Simple OAuth2 System (experimental)#

Xinference builds an In-memory OAuth2 authentication and authorization system using the account-password mode.

Note

If you don’t have authentication and authorization requirements, you can use Xinference as before, without any changes.

Permissions#

Currently, Xinference system internally defines some interface permissions:

  • models:list: Permission to list models and get models’ information.

  • models:read: Permission to use models.

  • models:register: Permission to register custom models.

  • models:unregister: Permission to unregister custom models.

  • models:start: Permission to launch models.

  • models:stop: Permission to stop running models.

  • admin: Administrators have permissions for all interfaces.

Startup#

All authentication and authorization information needs to be specified and loaded into memory when Xinference is started. Xinference requires a JSON-formatted file with the following specific fields:

{
    "auth_config": {
        "algorithm": "HS256",
        "secret_key": "09d25e094faa6ca2556c818166b7a9563b93f7099f6f0f4caa6cf63b88e8d3e7",
        "token_expire_in_minutes": 30
    },
    "user_config": [
        {
            "username": "user1",
            "password": "secret1",
            "permissions": [
                "admin"
            ],
            "api_keys": [
                "sk-72tkvudyGLPMi",
                "sk-ZOTLIY4gt9w11"
            ]
        },
        {
            "username": "user2",
            "password": "secret2",
            "permissions": [
                "models:list",
                "models:read"
            ],
            "api_keys": [
                "sk-35tkasdyGLYMy",
                "sk-ALTbgl6ut981w"
            ]
        }
    ]
}
  • auth_config: This field is used to configure security-related information.

    • algorithm: The algorithm used for token generation and parsing. HS series algorithms are recommended. For example, HS256, HS384 or HS512.

    • secret_key: The secret_key used for token generation and parsing. Use this command to generate the secret_key adapted to the HS algorithms: openssl rand -hex 32.

    • token_expire_in_minutes: Reserved field indicating the expiration time of the token. The current open-source version of Xinference does not check the expiration time of tokens.

  • user_config: This field is used to configure user and permission information. Each user information is composed of these fields:

    • username: string field for username.

    • password: string field for password.

    • permissions: A list containing strings representing the permissions that this user has. The permissions are described as above.

    • api_keys: A list containing strings representing the api-keys of this user. With these api-keys, user can access the xinference interfaces without the need to signin. The api-key here is formatted similar to the OPENAI_API_KEY , always starting with sk-, followed by 13 alphanumeric characters.
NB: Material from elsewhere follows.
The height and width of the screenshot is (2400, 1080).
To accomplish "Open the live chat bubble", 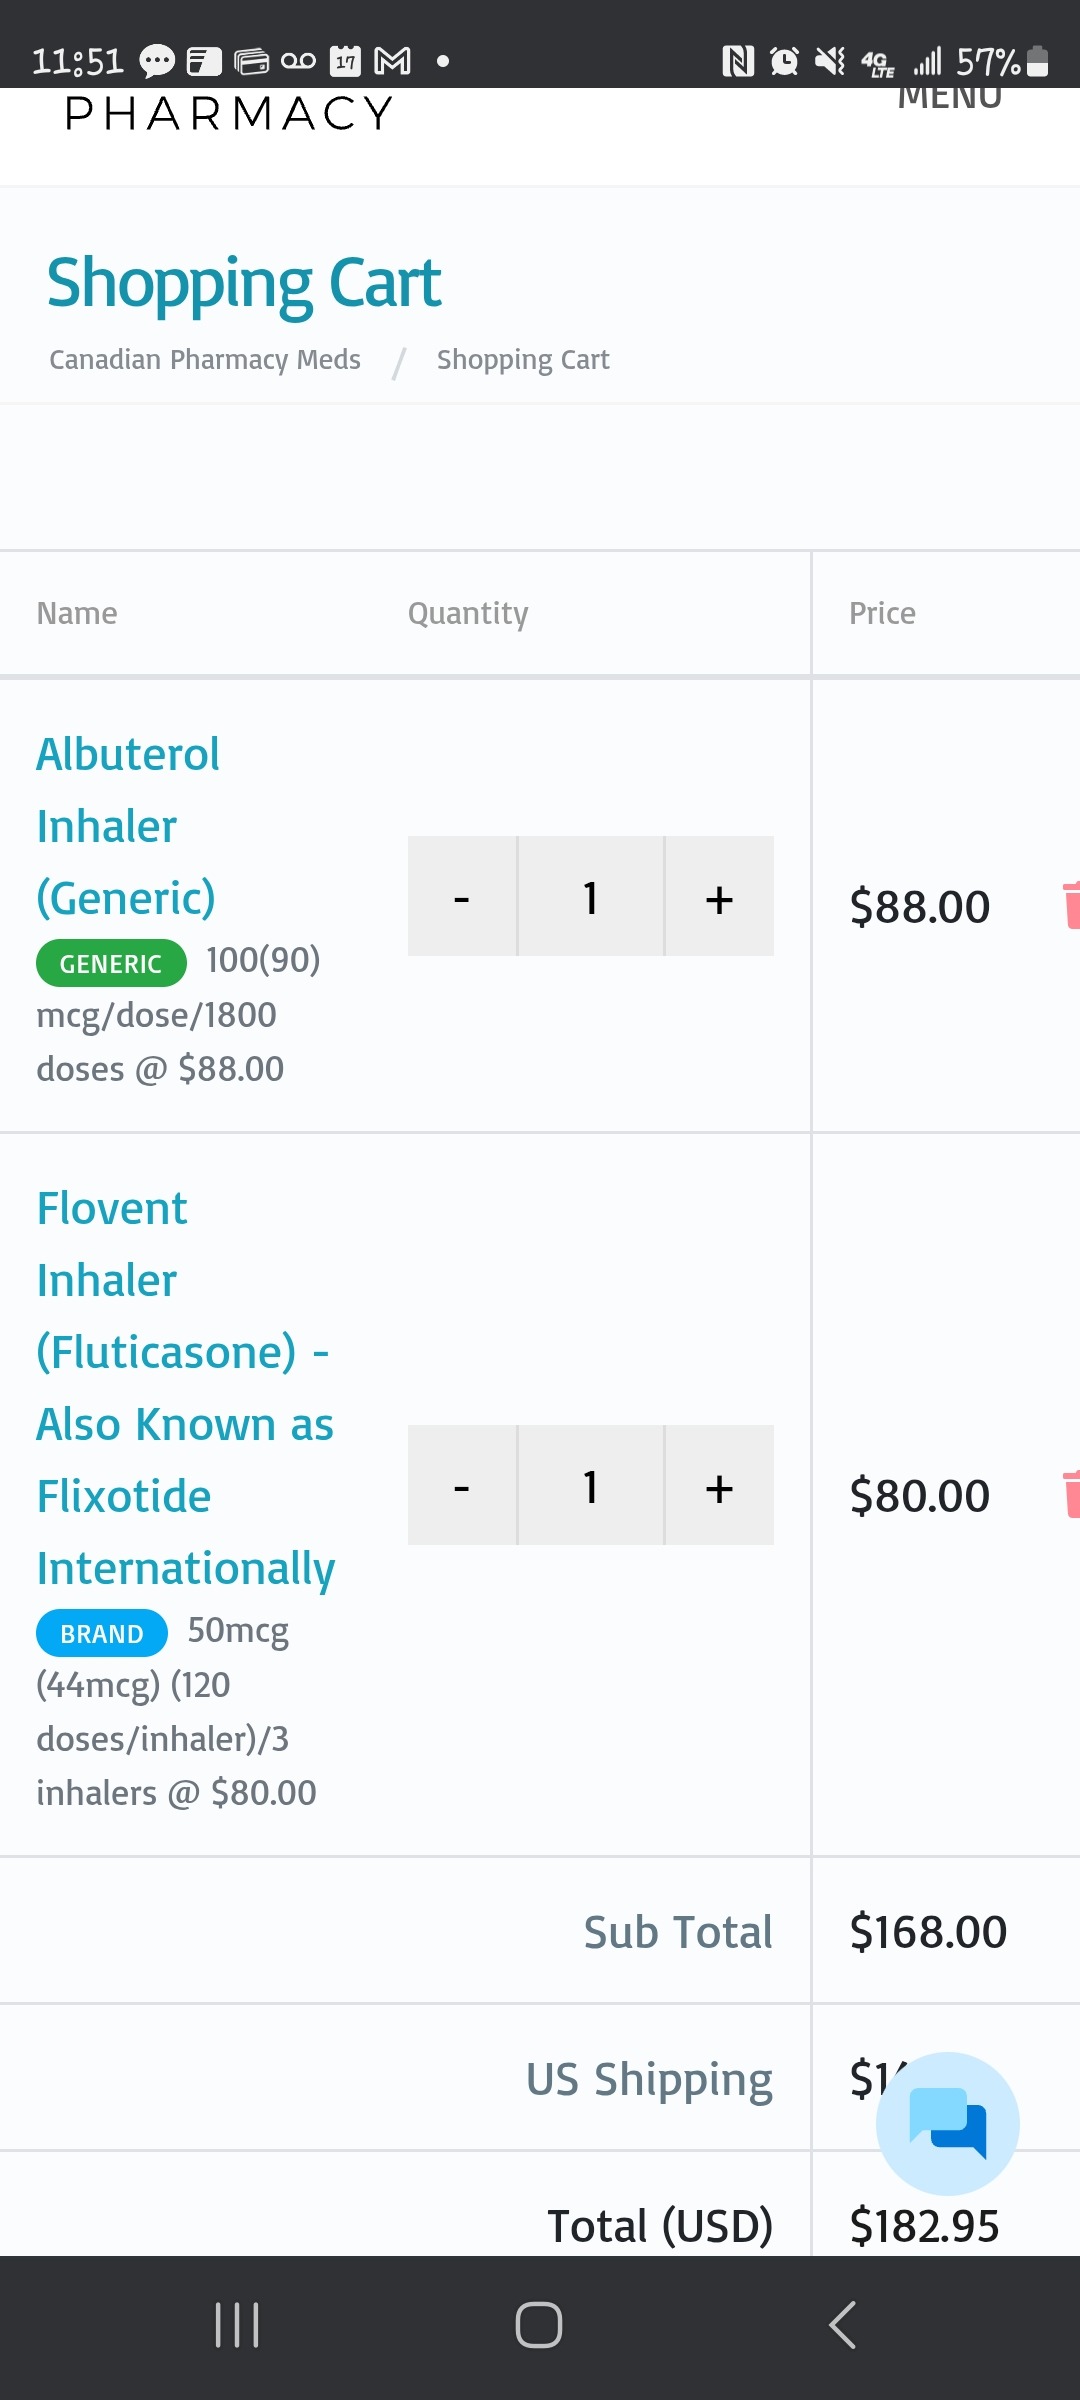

Once you have configured such a JSON file, use the --auth-config option to enable Xinference with the authentication and authorization system. For example, for local startup:

xinference-local -H 0.0.0.0 --auth-config /path/to/your_json_config_file

For distributed startup, just specify this option when starting the supervisor:

xinference-supervisor -H <supervisor_ip> --auth-config /path/to/your_json_config_file

Usage#

For Xinference with the authentication and authorization system enabled, all usage remains the same, except for the addition of a login step at the beginning or using the api-key.

Signin#

Signin for command line users:

xinference login -e <endpoint> --username <username> --password <password>

For python SDK users:

from xinference.client import Client
client = Client('<endpoint>')
client.login('<name>', '<pass>')

For web UI users, when opening the web UI, you will first be directed to the login page. After logging in, you can use the web UI normally.

Api-Key#

For command line users, just add --api-key or -ak option in the command you want to use.

xinference launch <other options> --api-key <your_api_key>

For python SDK users, pass the api_key parameter when initializing the client, just like the OPENAI Python client.

from xinference.client import Client
client = Client('<endpoint>', api_key='<your_api_key>')

Xinference is also compatible with the OPENAI Python SDK as well.

from openai import OpenAI
client = OpenAI(base_url="<xinference endpoint>" + "/v1", api_key="<your_api_key>")
client.models.list()

Http Status Code#

Add the following two HTTP status codes:

  • 401 Unauthorized: login information or token verifies failed.

  • 403 Forbidden: No enough permissions when accessing interfaces.

For the command line, SDK, or web UI users, there will be clear information prompts when encountering authorization and permissions issues.

Note#

This feature is still in an experimental stage. Feel free to provide feedback on usage issues or improvement suggestions through GitHub issues or our Slack.